**Task requirements:**
Rewrite all of the data below, putting "control" wherever "button" appears and keeping everything else the same. Omit the pictures from your version.

**Provided data:**
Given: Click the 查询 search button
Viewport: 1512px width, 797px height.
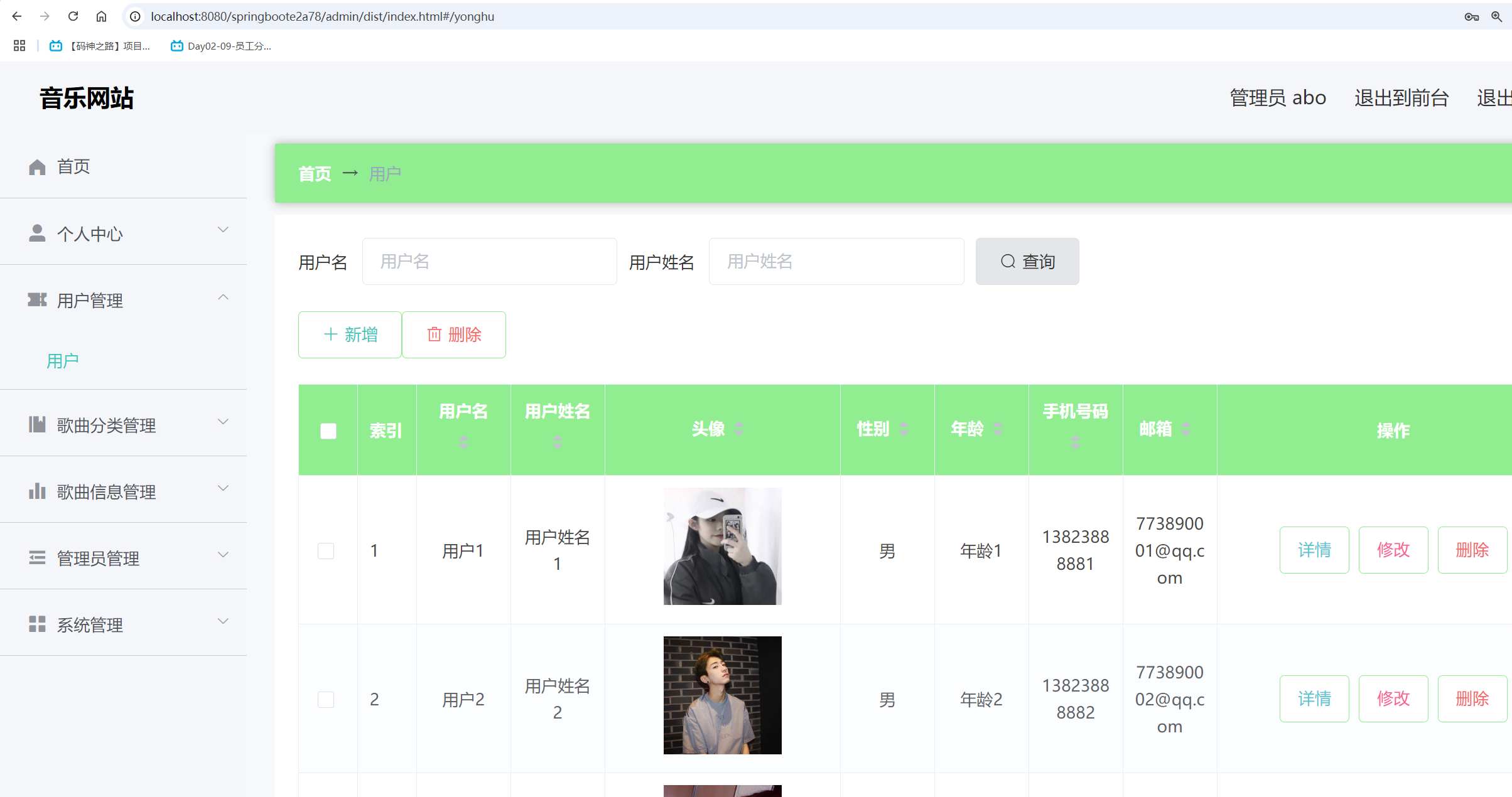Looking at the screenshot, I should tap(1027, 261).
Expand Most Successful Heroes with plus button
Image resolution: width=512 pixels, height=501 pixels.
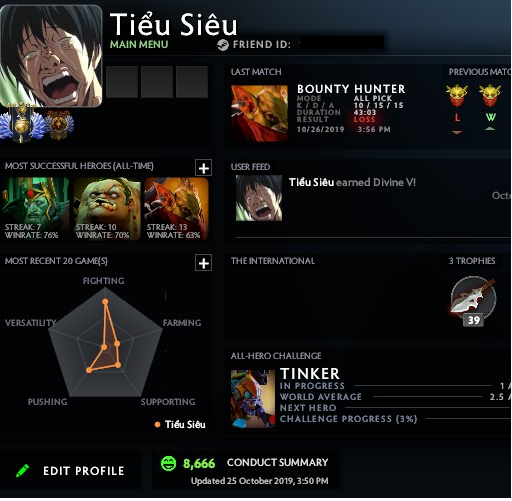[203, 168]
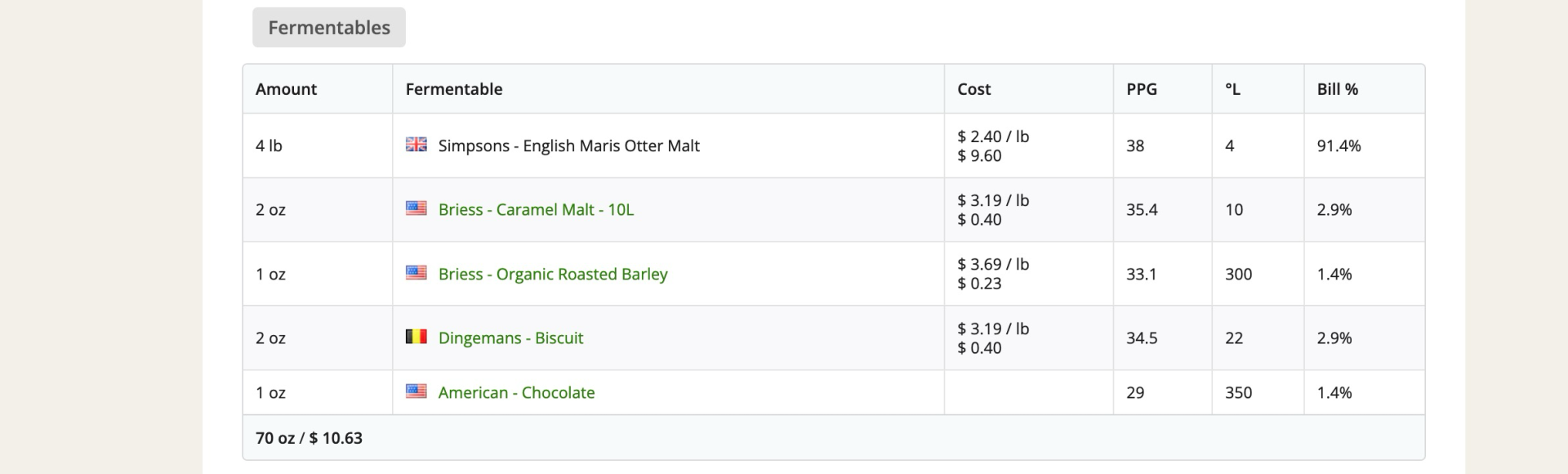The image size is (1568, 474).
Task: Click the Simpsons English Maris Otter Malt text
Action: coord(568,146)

**Task output:**
Given: Click the 查询 search control
Viewport: 1512px width, 797px height.
Looking at the screenshot, I should tap(1027, 261).
Expand Most Successful Heroes with plus control
Image resolution: width=512 pixels, height=501 pixels.
[203, 168]
The image size is (1568, 474).
Task: Click the Simpsons English Maris Otter Malt text
Action: coord(568,146)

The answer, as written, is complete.